Lasha Zhvania, the new Georgian ambassador who delighted President Moshe Katsav last month by presenting his credentials in Hebrew and singing Hatikva, is urging Israeli tourists to visit his country – with his own life story constituting the best evidence of the potential affinity between the two nations.

Zhvania, who perfected his Hebrew during a 1999-2001 stint here as his country’s consul, has been reported to be ‘of Jewish descent.’ In fact, he said simply in an interview this week, ‘I am Jewish. My mother is Jewish. I know the halacha!’

Ironically, while most of his mother’s family have long since moved to Israel, she is still living in Georgia – ‘She loves the country,’ he said.

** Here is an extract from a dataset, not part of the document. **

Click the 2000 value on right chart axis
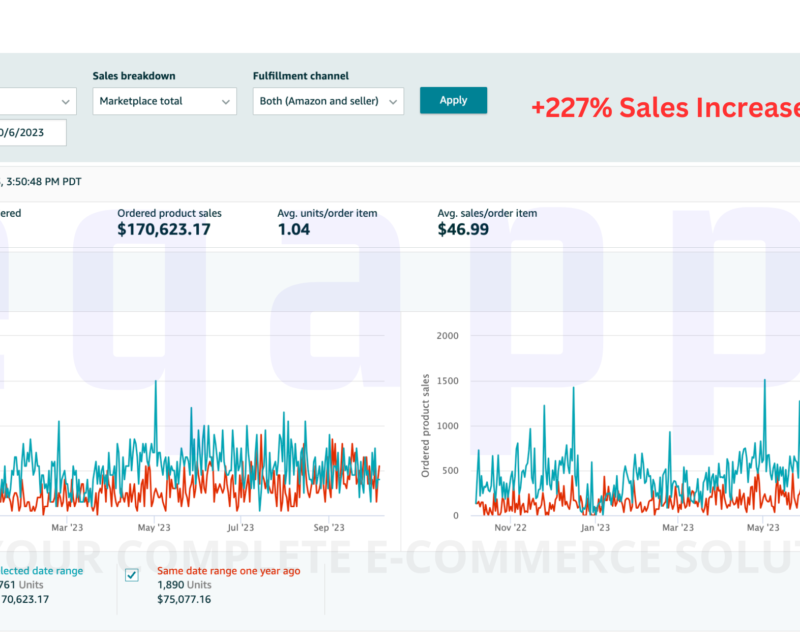 pos(446,335)
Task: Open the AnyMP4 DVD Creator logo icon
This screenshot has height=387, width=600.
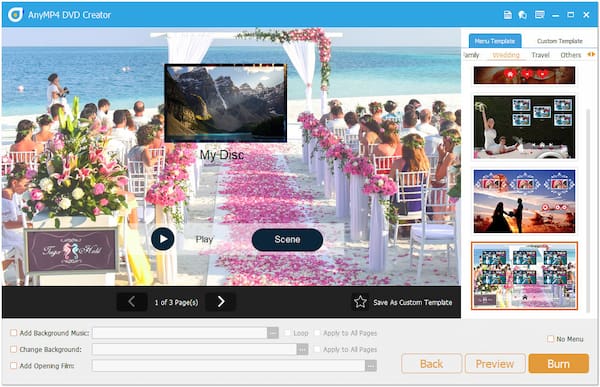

His parents met at the entrance exams for medical school. His mother went on to study medicine and is a pharmacist. His late father was a biologist. For Georgia’s very traditional Jewish community, which he estimated now numbers some 8,000, his mother’s marrying out was unusual and frowned upon. Only after his father died, he said, did the family resume communications with her.

A former deputy foreign minister, the ambassador first visited Israel – along with his mother – in 1988. He learned Hebrew initially in a Jewish Agency school at home, and improved it on his earlier posting here.

‘I enrolled to study Greek at Tel Aviv University,’ he said. ‘And, obviously, they were teaching the Greek in Hebrew. I didn’t learn that much Greek, but my Hebrew improved a lot.’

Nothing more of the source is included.